Constantine Shifts Gears

Constantine the Great was the Emperor of Rome from 306 to 337 AD. He was the first Christian emperor and was credited with legalizing Christianity in Rome. He also instituted it as the religion of state.

During his reign the First Council of Nicaea took place (325 AD). They decided which books would and would not be included in the Roman Bible. The rest of them were systematically destroyed. Researchers have discovered through ancient writings and archeology references to and partial copies of many others. Excavations in Israel (Dead Sea Scrolls) and Egypt (Library at Alexandria) have contributed to this research.

The Council also developed the concept of Jesus as God. Part of The Nicene Creed states “He is said to be “of one being with the Father,” proclaiming that although Jesus Christ is “true God” and God the Father is also “true God,” they are “of one being.” This is based on John 10:30 “I and the Father are one.” Which I guess they felt couldn’t have meant anything else, or at least didn’t want anyone to think could mean Jesus had someone else climbing in his head.

Constantine killed his son Crispus and his second wife Fausta. There are a few versions of the story. One is that Constantine killed Crispus in rage after being led to believe he had tried to rape his stepmom. After finding out she had lied to put her own sons in line to accede to the throne he had her killed. Another is that she had Crispus killed for the same purpose and then Constantine had her killed. A third is that he had his son poisoned and then her killed at a bath house. No one really knows because he invoked Damnatio Memoriae. having all public record of them erased as if they had never existed. But hey, when you’re the king……

There is also debate about Constantine’s true religious convictions. He was raised a pagan and was a worshiper of Sol Invictus, the sun god of the late part of the Roman Empire.
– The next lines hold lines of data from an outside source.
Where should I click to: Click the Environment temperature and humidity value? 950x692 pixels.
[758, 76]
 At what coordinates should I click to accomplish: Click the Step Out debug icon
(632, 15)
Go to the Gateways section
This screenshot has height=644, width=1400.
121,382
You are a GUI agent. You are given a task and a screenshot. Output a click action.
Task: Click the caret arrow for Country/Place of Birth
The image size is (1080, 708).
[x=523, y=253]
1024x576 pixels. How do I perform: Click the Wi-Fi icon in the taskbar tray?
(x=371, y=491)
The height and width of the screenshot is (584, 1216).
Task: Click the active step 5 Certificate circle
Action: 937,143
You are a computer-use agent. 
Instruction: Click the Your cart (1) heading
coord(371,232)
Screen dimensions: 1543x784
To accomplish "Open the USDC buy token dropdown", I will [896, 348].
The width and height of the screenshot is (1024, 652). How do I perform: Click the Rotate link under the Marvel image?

The images appeared on Roman coins well past the reign of Constantine I. Do guys like Constantine really have a religious conviction at all?

Romans had set about building their empire by forcing the conquered to worship the emperor as a god. Those who failed to convert where killed. Christianity was one of several illegal cults in Rome. Christians were persecuted locally and officially; often times murdered in public displays by gladiators dressed as Roman gods. Such is the psychological impression the Roman royalty liked to make.

By the 3rd century these persecutions had mostly ceased as the Christian population in Rome had grown to impressive numbers. Sooner or later Christians were going to delete the Roman royalty if the oppression continued.

By the 4th century the Christians outnumbered those still worshiping the old gods. The answer the rulers found was to make it out to be their idea in the first place. Constantine simply filled a role, legalized the religion and then had a council define it. In that way it became the new way for the same gods to control the population. It was necessary for him to go through the steps of conversion, including the adoption of the religion before a decisive battle, to give a narrative to the change. Without the story and the act, the facade would have been translucent.